A verdade é que atravessamos uma crise à escala global motivada pelas alterações climáticas. Estamos inseridos num universo individual, de cada um por si, não olhando para um futuro, quanto mais para um futuro conjunto. Estamos demasiado centrados no eu, ignorando os problemas reais da Humanidade com H grande, descrevendo-os — aqueles que, pelo menos, estão atentos a esses flagelos — como ilusórios e sobrevalorizados. Isto dos incêndios na Amazónia não é mais que um aviso da Natureza quanto à veracidade mais que comprovada dos maiores problemas do nosso tempo, nomeadamente, a conservação das espécies, do nosso alimento universal: o oxigénio da vida.
Isto tudo se consegue relacionar com a maior crise de identidade do século XVI: numa sociedade fútil, clamando, acima de tudo, por materialidade, os egos movimentam a desumanidade, a (des)ordem das coisas, dos acontecimentos… o caos. Saramago dizia na epígrafe do seu livro Homem Duplicado que “o caos é uma ordem por decifrar”. Isto significa que, por mais que estejamos perdidos, carentes de causas e motivações maiores, basta um momento, um insight, para repor, pelo menos teoricamente, o status quo natural, genuíno, «correcto», da nossa casa.

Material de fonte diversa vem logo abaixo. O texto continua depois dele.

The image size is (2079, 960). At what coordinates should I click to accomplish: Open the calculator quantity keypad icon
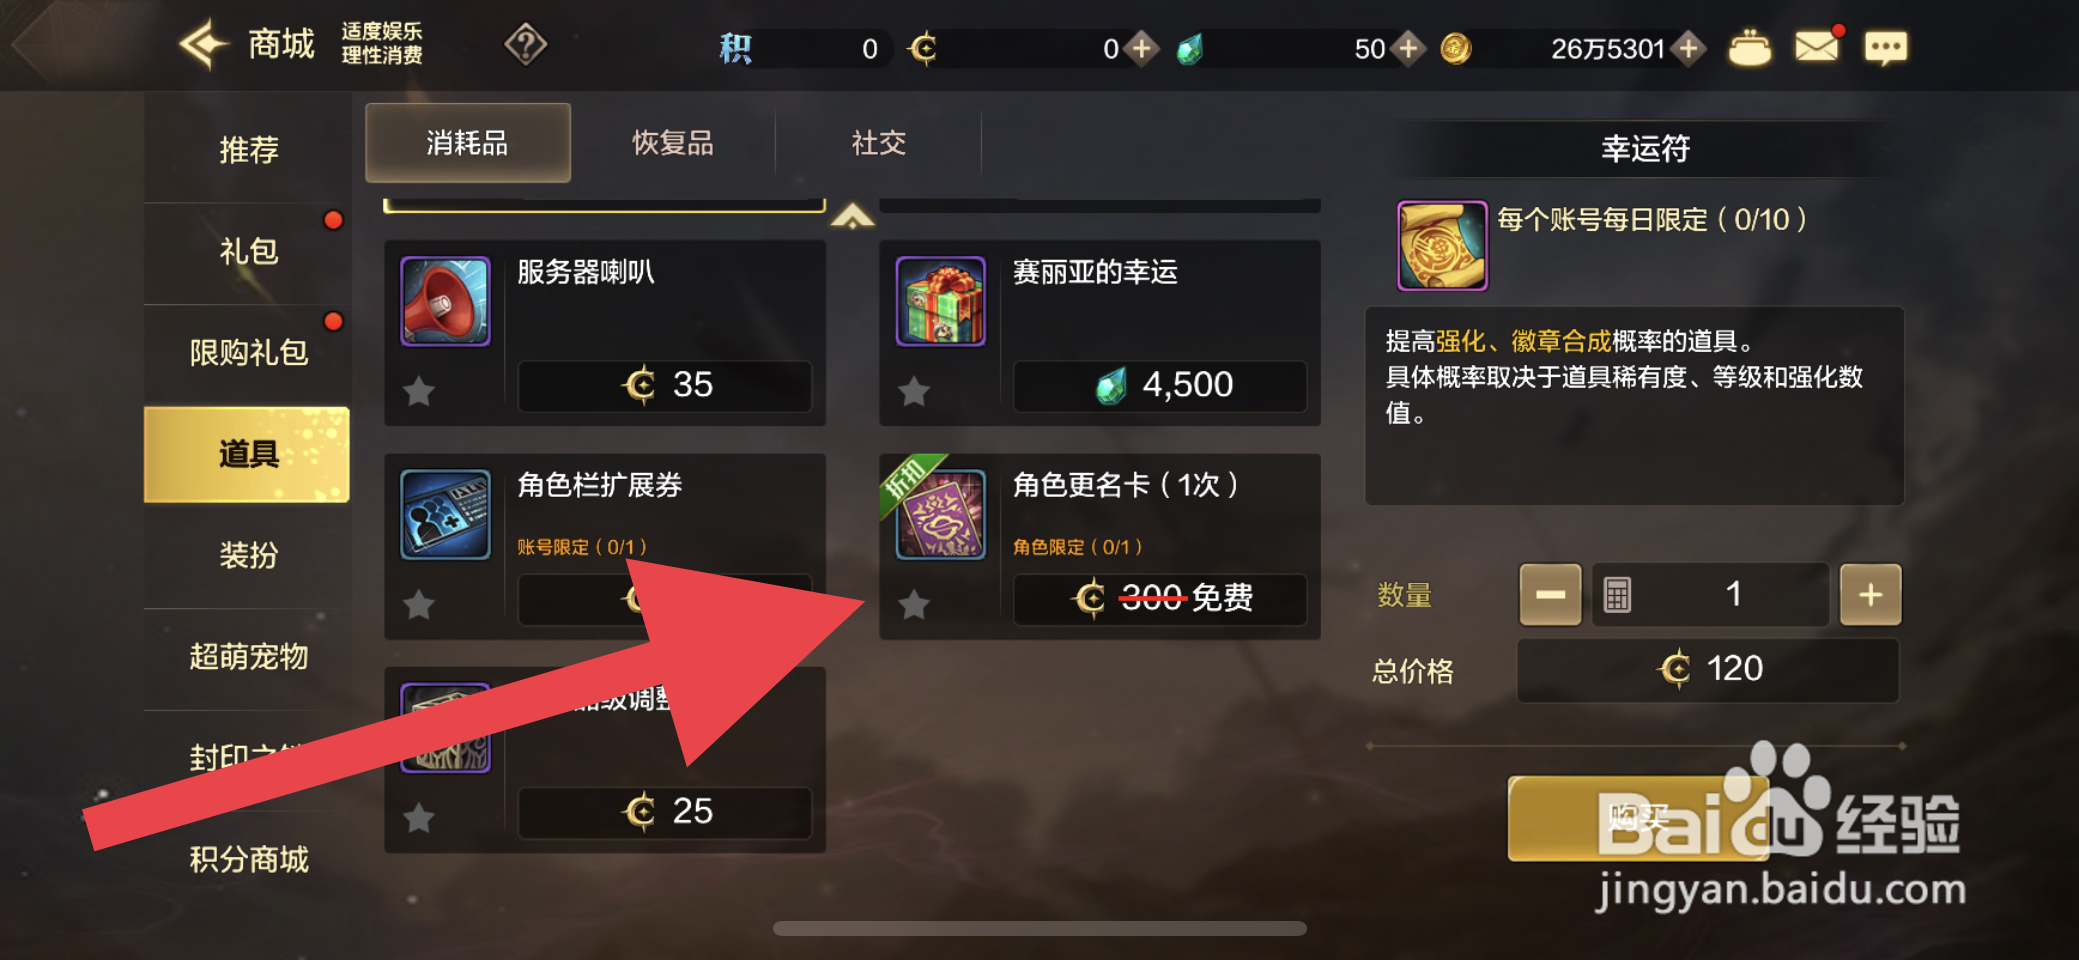point(1617,594)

Poder-se-ia dizer que isto é tudo de natureza política, de negligência diplomática, mas a verdade é que se trata, no fundo, de uma crise de valores. O poder demissionário de Bolsonaro, ignorando por completo os incêndios no Brasil que, deflagrando sem controlo nem diligência, puseram em causa a maior floresta tropical e o maior centro de biodiversidade do mundo. E nesse prisma estamos nós implicados, enquanto sociedade e o todo, que deve — ou devia — ser maior que a soma das partes…
Falta saber exactamente como resolver tudo isto. Provavelmente, nunca vamos poder arranjar uma solução precisa, imediata, com efeitos a longo prazo. Até lá, só nos resta dar um sentido ao caos — e encontrar, pelo menos por breves instantes, um bocadinho de humanidade.